His PA's voice broke through, shaky. "The ambulance is on its way. He's bleeding…."
Susan gasped, seeing the stain of blood on his shirt. Her hands pressed against his chest, trembling. "You weren't supposed to get hurt. Not for me."
Chris kissed her, silencing her fear. "It's over. We're together. That's all that matters now."
For the first time in days, Susan let herself believe him.
Chris's hospital room was quiet except for the steady beep of the monitor.
Susan sat curled in the chair beside his bed, Leah asleep against her chest. She hadn't left since the ambulance brought him in not for food, not for sleep. Just there, counting the rise and fall of his chest, drinking in every sign that he was still with them.

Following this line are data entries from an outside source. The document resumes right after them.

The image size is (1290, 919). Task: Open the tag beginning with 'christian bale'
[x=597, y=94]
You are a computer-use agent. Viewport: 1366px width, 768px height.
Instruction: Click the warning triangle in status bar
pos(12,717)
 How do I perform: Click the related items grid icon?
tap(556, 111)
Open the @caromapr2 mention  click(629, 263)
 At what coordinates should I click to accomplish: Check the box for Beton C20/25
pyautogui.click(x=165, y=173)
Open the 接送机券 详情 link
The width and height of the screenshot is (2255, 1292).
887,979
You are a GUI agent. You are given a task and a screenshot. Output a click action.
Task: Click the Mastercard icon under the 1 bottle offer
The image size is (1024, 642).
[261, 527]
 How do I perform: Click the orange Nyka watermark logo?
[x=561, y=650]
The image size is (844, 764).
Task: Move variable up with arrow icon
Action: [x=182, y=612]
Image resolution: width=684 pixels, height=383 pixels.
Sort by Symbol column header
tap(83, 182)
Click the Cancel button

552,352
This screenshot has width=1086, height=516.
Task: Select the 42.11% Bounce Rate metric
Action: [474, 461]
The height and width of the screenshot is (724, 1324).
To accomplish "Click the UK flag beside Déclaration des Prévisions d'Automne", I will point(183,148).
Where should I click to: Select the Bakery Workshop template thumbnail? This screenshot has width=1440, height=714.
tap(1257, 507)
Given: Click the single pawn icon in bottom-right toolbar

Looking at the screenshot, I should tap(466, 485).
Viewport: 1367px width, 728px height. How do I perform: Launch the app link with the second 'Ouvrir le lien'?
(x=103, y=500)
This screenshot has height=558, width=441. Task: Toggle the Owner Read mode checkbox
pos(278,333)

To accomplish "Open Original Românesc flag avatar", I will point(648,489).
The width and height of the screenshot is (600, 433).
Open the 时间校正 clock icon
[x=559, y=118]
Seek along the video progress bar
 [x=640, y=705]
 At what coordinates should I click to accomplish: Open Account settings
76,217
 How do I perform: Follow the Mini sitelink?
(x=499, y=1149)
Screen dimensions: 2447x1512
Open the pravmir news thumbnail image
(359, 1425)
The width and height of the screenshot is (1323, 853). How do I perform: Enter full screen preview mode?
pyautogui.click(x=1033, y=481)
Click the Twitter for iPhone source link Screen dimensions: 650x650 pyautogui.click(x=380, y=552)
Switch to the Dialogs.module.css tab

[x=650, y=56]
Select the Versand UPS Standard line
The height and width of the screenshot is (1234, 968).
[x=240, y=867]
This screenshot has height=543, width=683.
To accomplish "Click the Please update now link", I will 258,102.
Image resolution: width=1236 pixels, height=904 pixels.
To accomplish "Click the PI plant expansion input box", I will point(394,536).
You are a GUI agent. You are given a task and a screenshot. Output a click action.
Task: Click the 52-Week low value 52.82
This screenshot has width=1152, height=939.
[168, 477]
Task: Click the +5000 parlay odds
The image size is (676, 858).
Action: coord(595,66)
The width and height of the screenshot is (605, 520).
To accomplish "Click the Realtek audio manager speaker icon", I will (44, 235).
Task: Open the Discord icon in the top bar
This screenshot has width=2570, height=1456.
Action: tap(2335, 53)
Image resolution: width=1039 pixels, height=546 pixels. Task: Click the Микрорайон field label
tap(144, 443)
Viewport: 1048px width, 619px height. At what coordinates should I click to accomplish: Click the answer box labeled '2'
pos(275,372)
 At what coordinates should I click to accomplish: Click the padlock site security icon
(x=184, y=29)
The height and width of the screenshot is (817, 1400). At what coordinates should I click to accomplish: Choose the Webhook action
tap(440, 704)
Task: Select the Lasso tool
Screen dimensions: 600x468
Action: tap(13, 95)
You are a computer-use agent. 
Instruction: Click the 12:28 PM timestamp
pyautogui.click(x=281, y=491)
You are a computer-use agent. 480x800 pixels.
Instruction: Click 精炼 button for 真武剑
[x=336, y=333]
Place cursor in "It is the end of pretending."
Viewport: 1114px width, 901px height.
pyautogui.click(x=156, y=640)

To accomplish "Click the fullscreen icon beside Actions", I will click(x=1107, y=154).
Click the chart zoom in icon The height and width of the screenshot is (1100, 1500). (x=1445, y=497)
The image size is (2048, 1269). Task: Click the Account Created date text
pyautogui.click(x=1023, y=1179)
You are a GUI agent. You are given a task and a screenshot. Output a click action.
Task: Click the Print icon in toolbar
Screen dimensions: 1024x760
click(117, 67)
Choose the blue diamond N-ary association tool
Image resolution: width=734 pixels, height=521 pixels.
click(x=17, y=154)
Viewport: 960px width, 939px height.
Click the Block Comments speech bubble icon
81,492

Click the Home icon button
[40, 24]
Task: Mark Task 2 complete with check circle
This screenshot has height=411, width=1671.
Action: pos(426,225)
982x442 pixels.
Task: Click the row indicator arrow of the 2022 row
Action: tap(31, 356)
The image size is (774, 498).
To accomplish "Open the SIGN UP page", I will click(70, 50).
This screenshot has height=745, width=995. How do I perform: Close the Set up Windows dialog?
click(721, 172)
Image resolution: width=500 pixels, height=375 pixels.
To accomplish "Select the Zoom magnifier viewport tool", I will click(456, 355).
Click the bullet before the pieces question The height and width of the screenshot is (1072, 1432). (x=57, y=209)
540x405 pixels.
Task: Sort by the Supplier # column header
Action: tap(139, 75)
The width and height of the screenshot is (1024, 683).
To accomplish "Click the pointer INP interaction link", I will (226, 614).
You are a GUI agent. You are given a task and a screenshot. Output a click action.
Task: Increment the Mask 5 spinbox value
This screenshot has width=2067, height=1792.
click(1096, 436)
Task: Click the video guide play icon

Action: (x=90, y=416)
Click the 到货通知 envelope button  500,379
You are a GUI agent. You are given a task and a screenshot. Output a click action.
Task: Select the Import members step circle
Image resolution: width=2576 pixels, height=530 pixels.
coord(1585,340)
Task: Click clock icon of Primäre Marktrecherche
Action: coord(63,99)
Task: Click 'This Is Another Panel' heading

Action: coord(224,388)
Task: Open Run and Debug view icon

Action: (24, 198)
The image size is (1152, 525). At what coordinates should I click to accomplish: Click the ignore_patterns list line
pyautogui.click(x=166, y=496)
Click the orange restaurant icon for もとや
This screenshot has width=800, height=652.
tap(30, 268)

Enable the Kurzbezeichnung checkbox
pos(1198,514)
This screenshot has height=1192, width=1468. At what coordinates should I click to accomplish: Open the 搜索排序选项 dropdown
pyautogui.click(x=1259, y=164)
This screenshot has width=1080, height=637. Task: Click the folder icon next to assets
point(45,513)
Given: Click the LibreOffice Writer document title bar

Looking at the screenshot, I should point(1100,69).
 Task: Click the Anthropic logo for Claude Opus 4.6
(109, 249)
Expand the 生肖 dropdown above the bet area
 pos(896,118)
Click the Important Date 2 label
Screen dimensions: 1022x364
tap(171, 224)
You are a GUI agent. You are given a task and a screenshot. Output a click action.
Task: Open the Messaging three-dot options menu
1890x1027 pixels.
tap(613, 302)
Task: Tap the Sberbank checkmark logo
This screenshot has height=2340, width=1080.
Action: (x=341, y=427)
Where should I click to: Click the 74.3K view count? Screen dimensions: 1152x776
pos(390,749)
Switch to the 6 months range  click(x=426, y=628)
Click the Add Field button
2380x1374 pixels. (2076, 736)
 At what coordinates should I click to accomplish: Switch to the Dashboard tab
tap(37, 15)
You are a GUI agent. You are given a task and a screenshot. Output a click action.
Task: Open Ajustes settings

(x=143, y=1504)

When his eyes finally opened, groggy but alive, Susan broke. Tears fell freely, unstoppable.
"Don't cry," Chris rasped, his voice weak but threaded with that familiar stubbornness. He tried to lift his arm, winced, and let out a breath.
Susan caught his hand before he could strain himself, pressing her lips to his knuckles. "You're not allowed to scare me like that again."
A faint smile tugged at his mouth, though his eyes glistened. "Then don't keep walking away."
Her throat closed. She didn't answer, just laid her head on his arm, letting the sound of his heartbeat settle the storm inside her.
The days blurred into a rhythm of fragile tenderness.
Susan fed him soup when his hands shook too much. She straightened his pillows when he shifted uncomfortably. At night, when pain kept him from sleep, she sat by his bed, humming softly until his breathing evened out.
Chris insisted on holding Leah despite the bandages, cradling her like a miracle he'd nearly lost.
"She missed you," Susan murmured one evening as Leah slept beside him.
"I missed her more," Chris whispered. Then, quieter, as his gaze found hers: "I missed both of you more."
Her hand reached for his almost unconsciously. His breakdown at the penthouse replayed in her head. His pain. His plea. She squeezed his fingers. "We're here now."
By the week's end, he was strong enough to walk out of the hospital, and back at the penthouse, recovery blurred into something dangerously sweet.